-- Work item --
Look through the listing below and write out exactly the lines from the line with "Select the Course Log tab" to the line with "Click the info icon next to 历史信息", both included, and no others.

-- Material provided --

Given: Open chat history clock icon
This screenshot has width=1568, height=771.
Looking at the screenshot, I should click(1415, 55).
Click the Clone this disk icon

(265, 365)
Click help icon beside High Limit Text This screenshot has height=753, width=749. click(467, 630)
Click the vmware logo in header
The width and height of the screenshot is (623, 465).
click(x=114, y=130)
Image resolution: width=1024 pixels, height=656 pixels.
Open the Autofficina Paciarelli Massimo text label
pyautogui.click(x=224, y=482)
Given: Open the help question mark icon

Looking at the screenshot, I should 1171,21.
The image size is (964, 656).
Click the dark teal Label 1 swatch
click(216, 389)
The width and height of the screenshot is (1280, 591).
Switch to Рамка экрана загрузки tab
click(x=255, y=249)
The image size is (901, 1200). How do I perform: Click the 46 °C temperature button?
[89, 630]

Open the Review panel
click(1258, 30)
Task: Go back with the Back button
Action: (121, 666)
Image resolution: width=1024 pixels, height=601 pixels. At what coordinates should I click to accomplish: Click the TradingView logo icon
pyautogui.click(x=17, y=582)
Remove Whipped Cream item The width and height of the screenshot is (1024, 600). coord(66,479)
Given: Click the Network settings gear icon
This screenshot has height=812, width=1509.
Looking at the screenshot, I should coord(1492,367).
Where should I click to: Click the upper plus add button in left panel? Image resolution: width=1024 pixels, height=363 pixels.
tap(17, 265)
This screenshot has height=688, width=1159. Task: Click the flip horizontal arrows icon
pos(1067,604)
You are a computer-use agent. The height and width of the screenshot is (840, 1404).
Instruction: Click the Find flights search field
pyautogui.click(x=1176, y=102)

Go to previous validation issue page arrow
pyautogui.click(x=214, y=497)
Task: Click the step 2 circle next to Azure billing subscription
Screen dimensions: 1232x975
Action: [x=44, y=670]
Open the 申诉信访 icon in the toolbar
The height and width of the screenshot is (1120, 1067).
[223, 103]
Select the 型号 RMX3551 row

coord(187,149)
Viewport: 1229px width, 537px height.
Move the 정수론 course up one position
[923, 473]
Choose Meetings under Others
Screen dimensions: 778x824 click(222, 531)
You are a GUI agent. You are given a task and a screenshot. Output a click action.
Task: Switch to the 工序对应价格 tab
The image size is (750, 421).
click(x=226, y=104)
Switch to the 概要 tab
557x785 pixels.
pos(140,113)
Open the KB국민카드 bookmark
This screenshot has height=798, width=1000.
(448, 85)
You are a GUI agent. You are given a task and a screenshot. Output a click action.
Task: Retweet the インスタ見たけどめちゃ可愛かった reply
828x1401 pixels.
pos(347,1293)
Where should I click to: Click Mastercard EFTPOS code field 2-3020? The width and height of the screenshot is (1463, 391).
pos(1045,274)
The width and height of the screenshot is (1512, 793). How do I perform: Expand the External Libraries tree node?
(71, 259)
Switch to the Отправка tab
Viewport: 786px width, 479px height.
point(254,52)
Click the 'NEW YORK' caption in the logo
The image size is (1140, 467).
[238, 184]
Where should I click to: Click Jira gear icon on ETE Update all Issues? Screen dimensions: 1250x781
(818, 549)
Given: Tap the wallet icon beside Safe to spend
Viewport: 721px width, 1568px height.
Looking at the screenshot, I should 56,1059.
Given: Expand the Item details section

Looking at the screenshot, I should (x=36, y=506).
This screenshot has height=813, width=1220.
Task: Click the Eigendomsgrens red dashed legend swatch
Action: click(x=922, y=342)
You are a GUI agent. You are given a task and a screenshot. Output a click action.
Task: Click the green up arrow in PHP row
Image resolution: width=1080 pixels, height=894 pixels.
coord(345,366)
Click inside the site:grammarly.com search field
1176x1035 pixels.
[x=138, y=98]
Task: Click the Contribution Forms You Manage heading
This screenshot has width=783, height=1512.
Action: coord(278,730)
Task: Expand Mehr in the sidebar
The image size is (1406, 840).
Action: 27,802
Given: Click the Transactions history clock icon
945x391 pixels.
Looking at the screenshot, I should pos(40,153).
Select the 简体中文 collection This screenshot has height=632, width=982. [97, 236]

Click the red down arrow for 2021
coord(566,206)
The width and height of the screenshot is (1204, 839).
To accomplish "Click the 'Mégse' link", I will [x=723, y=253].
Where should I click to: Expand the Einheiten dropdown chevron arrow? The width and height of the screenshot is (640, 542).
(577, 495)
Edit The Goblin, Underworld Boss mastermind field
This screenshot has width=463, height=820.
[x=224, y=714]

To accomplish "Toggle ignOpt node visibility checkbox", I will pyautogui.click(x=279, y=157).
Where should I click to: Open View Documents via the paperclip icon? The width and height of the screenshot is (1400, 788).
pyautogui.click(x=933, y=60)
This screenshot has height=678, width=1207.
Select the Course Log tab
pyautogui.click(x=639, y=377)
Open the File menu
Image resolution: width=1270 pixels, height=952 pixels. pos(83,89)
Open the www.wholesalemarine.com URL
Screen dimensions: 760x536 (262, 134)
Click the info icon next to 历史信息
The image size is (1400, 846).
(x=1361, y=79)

-- Task output --
Select the Course Log tab
pyautogui.click(x=639, y=377)
Open the File menu
Image resolution: width=1270 pixels, height=952 pixels. pos(83,89)
Open the www.wholesalemarine.com URL
Screen dimensions: 760x536 (262, 134)
Click the info icon next to 历史信息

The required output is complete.